>>

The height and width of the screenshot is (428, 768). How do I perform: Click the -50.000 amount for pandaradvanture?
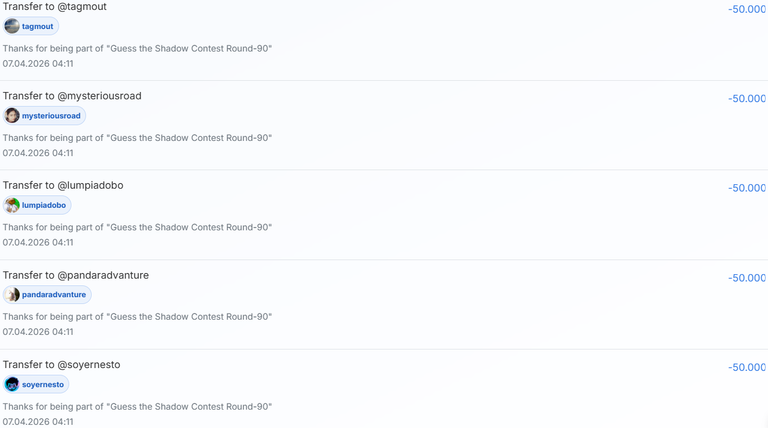pos(747,278)
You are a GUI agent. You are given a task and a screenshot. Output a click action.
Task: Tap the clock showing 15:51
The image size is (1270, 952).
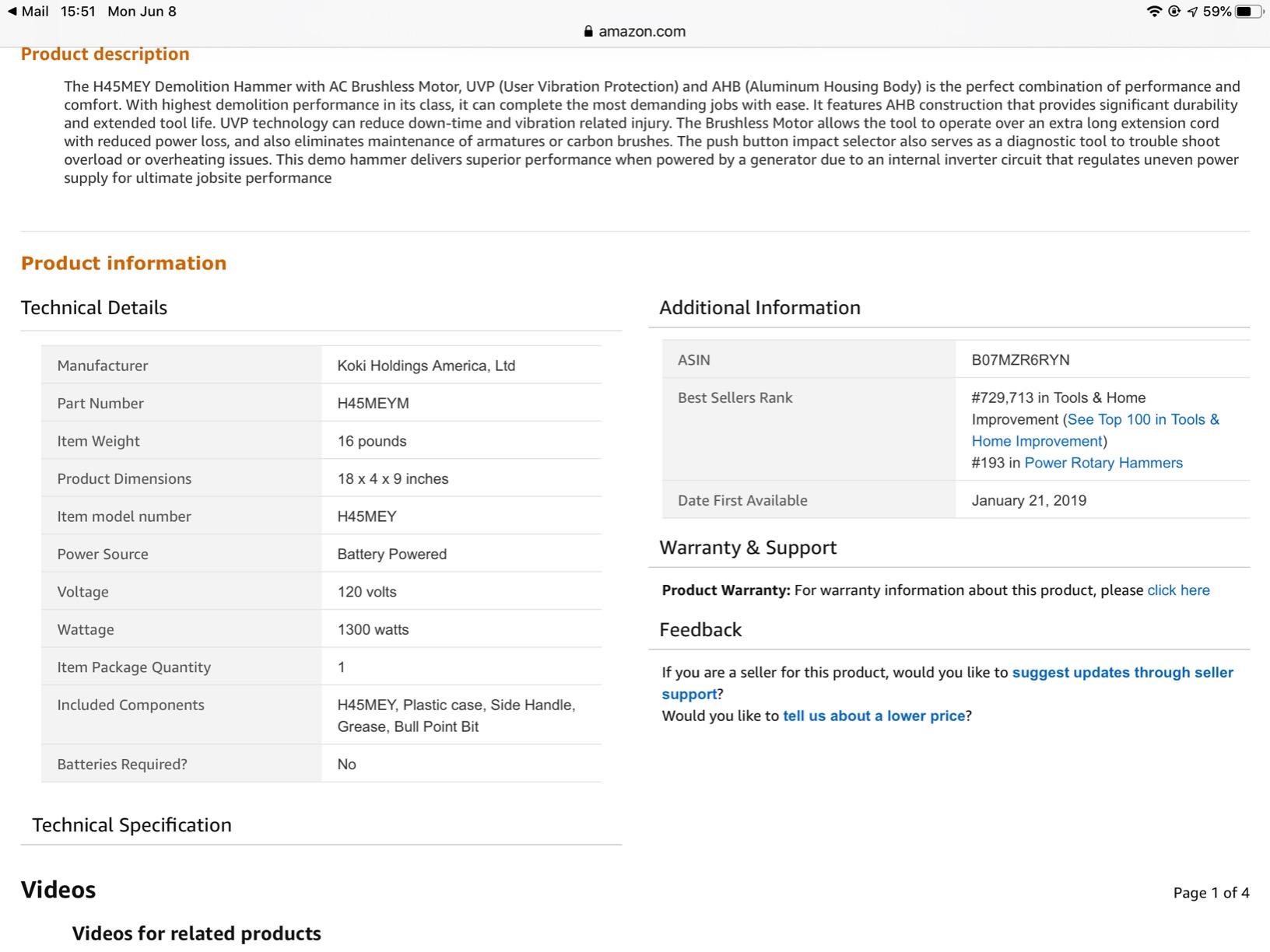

<<

Edit the material so that every instance of "screenshot" becomes "screen capture", with nothing else changed. Omit the pictures.

• [ANSWER TO THE TASK]:
The height and width of the screen capture is (428, 768). How do I perform: Click the -50.000 amount for pandaradvanture?
pos(747,278)
You are a GUI agent. You are given a task and a screen capture. Output a click action.
Task: Tap the clock showing 15:51
The image size is (1270, 952).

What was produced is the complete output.